_What is needed_
Reproduce each of the entries below line for line, with no changes.

_Dataset content_
------------------------

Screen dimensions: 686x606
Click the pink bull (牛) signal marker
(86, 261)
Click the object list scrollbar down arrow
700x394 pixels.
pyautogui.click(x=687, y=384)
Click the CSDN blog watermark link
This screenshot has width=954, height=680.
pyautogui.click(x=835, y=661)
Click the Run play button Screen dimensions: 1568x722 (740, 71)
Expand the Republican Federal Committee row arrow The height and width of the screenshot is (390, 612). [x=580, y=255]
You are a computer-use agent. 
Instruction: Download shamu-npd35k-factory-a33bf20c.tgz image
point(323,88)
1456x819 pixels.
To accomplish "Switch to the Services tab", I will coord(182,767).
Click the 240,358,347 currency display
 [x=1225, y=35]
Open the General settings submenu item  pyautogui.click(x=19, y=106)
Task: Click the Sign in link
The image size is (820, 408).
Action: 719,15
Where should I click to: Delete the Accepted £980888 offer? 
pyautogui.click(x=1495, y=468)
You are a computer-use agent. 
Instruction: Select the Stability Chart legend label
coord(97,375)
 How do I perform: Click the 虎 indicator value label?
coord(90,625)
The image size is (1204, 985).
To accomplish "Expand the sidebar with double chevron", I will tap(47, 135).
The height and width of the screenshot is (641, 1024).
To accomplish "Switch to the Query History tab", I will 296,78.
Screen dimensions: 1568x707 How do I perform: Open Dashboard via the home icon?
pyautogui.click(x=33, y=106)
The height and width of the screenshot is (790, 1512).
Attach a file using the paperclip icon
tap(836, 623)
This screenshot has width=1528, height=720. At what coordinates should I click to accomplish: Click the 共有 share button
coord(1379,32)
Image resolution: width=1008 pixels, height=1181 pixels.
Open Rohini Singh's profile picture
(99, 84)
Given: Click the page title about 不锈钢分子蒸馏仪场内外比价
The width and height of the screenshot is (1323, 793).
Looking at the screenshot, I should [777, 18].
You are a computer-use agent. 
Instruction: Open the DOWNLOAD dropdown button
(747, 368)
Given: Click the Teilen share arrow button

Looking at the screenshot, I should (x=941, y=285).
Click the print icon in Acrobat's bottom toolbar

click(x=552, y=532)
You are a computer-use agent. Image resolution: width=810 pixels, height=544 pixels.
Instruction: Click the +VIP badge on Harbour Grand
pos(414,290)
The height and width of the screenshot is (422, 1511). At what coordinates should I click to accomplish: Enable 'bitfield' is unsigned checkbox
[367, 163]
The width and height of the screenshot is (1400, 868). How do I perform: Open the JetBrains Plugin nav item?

------------------------

_Exercise result_
Screen dimensions: 686x606
Click the pink bull (牛) signal marker
(86, 261)
Click the object list scrollbar down arrow
700x394 pixels.
pyautogui.click(x=687, y=384)
Click the CSDN blog watermark link
This screenshot has width=954, height=680.
pyautogui.click(x=835, y=661)
Click the Run play button Screen dimensions: 1568x722 (740, 71)
Expand the Republican Federal Committee row arrow The height and width of the screenshot is (390, 612). [x=580, y=255]
You are a computer-use agent. 
Instruction: Download shamu-npd35k-factory-a33bf20c.tgz image
point(323,88)
1456x819 pixels.
To accomplish "Switch to the Services tab", I will coord(182,767).
Click the 240,358,347 currency display
 [x=1225, y=35]
Open the General settings submenu item  pyautogui.click(x=19, y=106)
Task: Click the Sign in link
The image size is (820, 408).
Action: 719,15
Where should I click to: Delete the Accepted £980888 offer? 
pyautogui.click(x=1495, y=468)
You are a computer-use agent. 
Instruction: Select the Stability Chart legend label
coord(97,375)
 How do I perform: Click the 虎 indicator value label?
coord(90,625)
The image size is (1204, 985).
To accomplish "Expand the sidebar with double chevron", I will tap(47, 135).
The height and width of the screenshot is (641, 1024).
To accomplish "Switch to the Query History tab", I will 296,78.
Screen dimensions: 1568x707 How do I perform: Open Dashboard via the home icon?
pyautogui.click(x=33, y=106)
The height and width of the screenshot is (790, 1512).
Attach a file using the paperclip icon
tap(836, 623)
This screenshot has width=1528, height=720. At what coordinates should I click to accomplish: Click the 共有 share button
coord(1379,32)
Image resolution: width=1008 pixels, height=1181 pixels.
Open Rohini Singh's profile picture
(99, 84)
Given: Click the page title about 不锈钢分子蒸馏仪场内外比价
The width and height of the screenshot is (1323, 793).
Looking at the screenshot, I should [777, 18].
You are a computer-use agent. 
Instruction: Open the DOWNLOAD dropdown button
(747, 368)
Given: Click the Teilen share arrow button

Looking at the screenshot, I should (x=941, y=285).
Click the print icon in Acrobat's bottom toolbar

click(x=552, y=532)
You are a computer-use agent. Image resolution: width=810 pixels, height=544 pixels.
Instruction: Click the +VIP badge on Harbour Grand
pos(414,290)
The height and width of the screenshot is (422, 1511). At what coordinates should I click to accomplish: Enable 'bitfield' is unsigned checkbox
[367, 163]
The width and height of the screenshot is (1400, 868). How do I perform: Open the JetBrains Plugin nav item?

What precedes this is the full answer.